Il n’est pas fréquent de voir un homme politique déclarer sa candidature depuis la geôle d’un pénitencier. C’est pourtant ce qui vient de se passer au Sénégal, où Khalifa Sall, depuis la prison de Reubess, à Dakar, a annoncé officiellement son intention de briguer l’investiture présidentielle en février prochain. Cette décision n’a étonné personne, seul le lieu, une cellule, depuis lequel elle a été prise, a créé la surprise.

Loin des caméras de télévision et des micros

Pour ce type d’annonce on est en effet plus habitué à un plateau de télévision, une conférence de presse, un communiqué dans un journal, lors d’un débat public, etc.  Formulée depuis un mitard la chose est singulière et fera date dans les annales de la vie politique sénégalaise. De là, à créer une jurisprudence …

Procès politique ? 

Rappelons que l’ancien maire de la capitale est incarcéré depuis le mois de mars 2017 pour détournement de deniers publics et qu’il a interjeté appel devant la Cour. Les mauvaises langues diront qu’il a pu mettre à profit tout ce temps derrière les barreaux pour établir un programme alors qu’il clame toujours son innocence et crie au procès politique « avec une procédure à charge uniquement et un empressement pour hâter le procès et son issue ».

Snober la cour ?

Là, où les choses se compliquent c’est que l’intéressé refuse désormais de comparaître devant la Cour d’appel au motif qu’il s’estime condamné d’avance.

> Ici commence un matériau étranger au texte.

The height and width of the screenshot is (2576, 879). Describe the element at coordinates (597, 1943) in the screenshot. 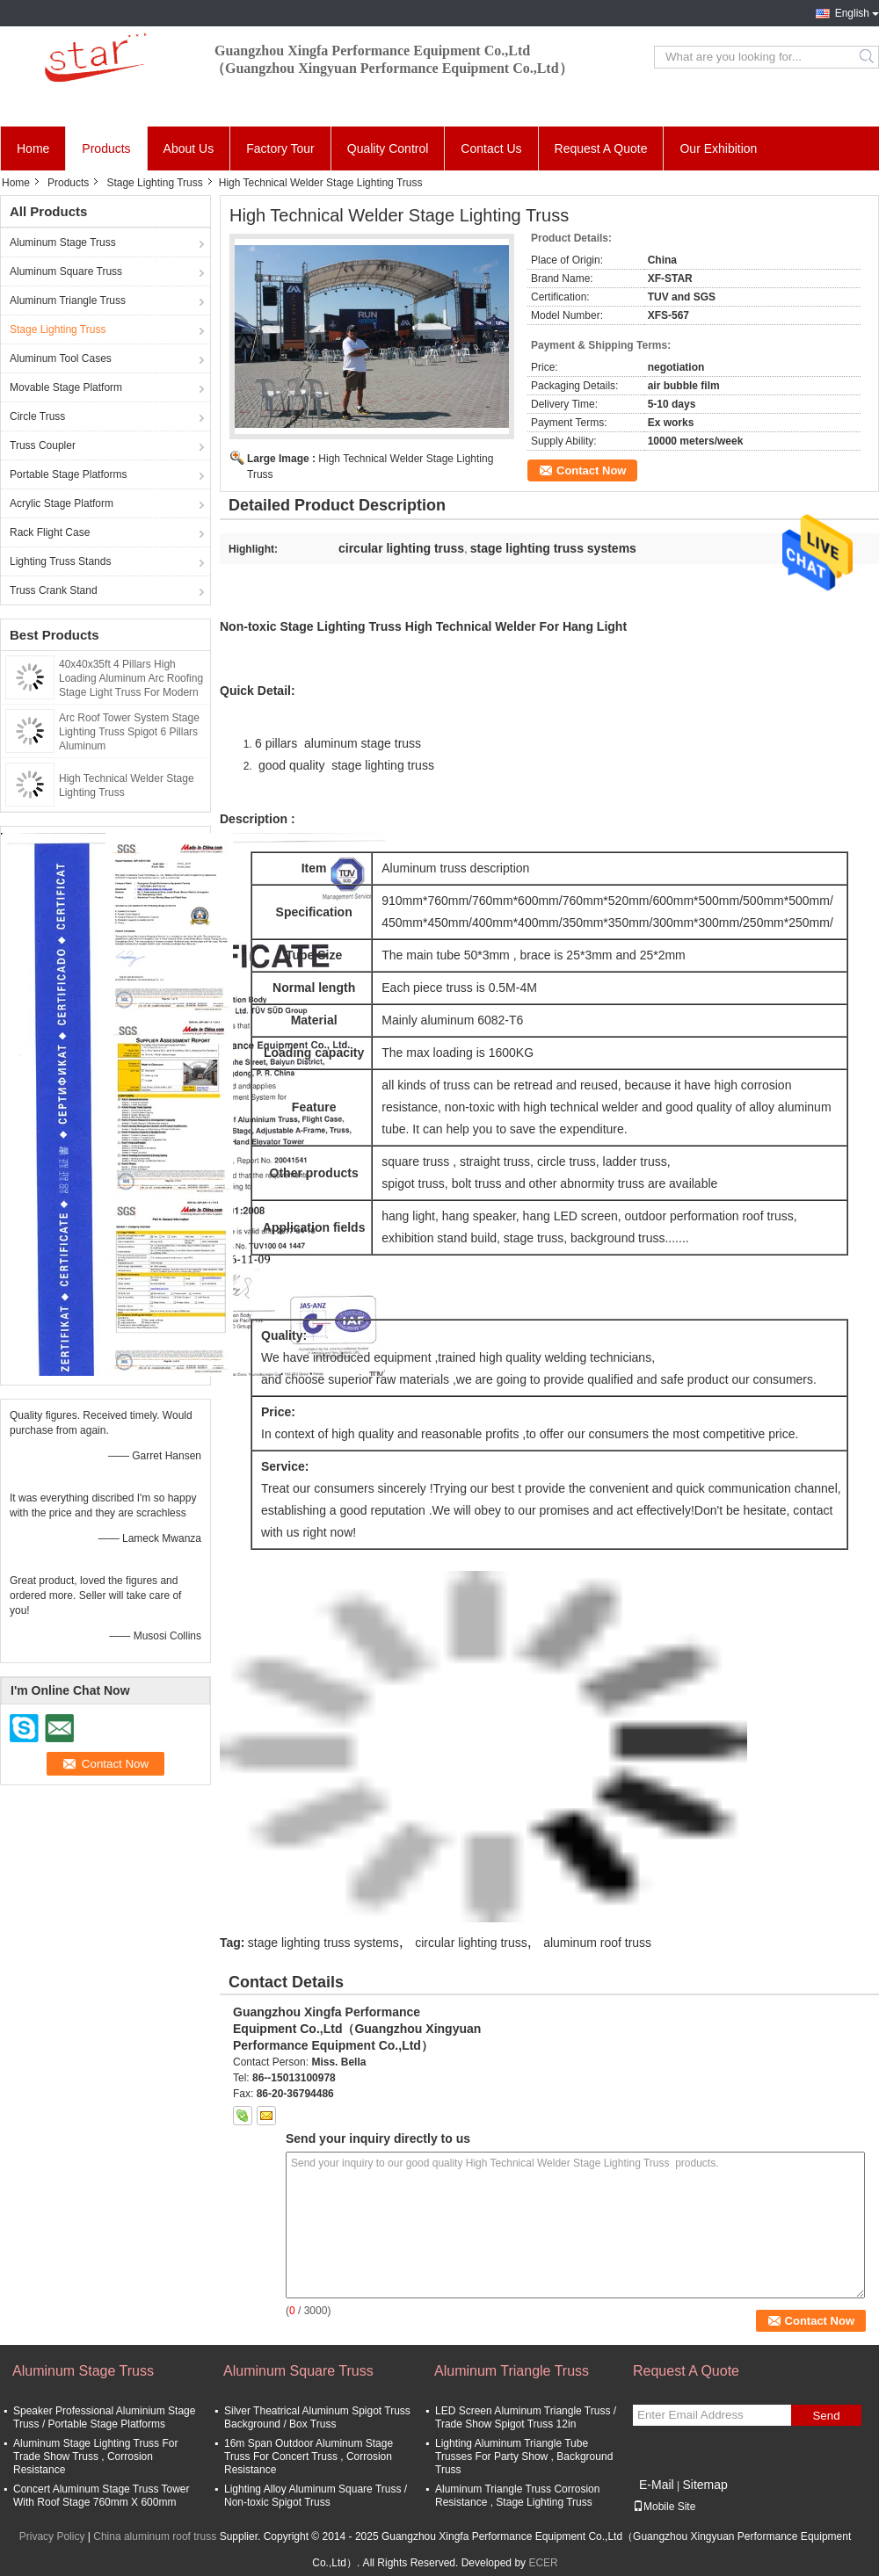

I see `aluminum roof truss` at that location.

Boycotter le procès n’est peut-être pas la meilleure stratégie car les juges n’apprécient guère la politique de la chaise vide, au motif notamment qu’ils ont mauvaise conscience à rendre un jugement en l’absence du justiciable. Les procès par contumace ne sont pas leur tasse de thé.

Le compte à rebours est lancé … à 7 mois des présidentielles

Si la condamnation de Khalifa Sall en première instance devait par la suite être confirmée par la Cour de cassation alors sa candidature serait juridiquement irrecevable. A sept mois de l’échéance électorale le temps lui est désormais compté, d’autant qu’on a rarement vu un candidat conduire une campagne depuis son cachot. Et de ce point de vue les cours de récréation d’une maison d’arrêt n’offrent pas la meilleure tribune pour influencer les électeurs à la veille d’un scrutin. 

1erround : Khalifa !

Pour l’heure, avec cette annonce théâtrale, Khalifa Sall a cependant remporté un round médiatique sur le ring judiciaire. Mais la bataille promet d’être encore longue et le risque d’un KO n’est pas exclu.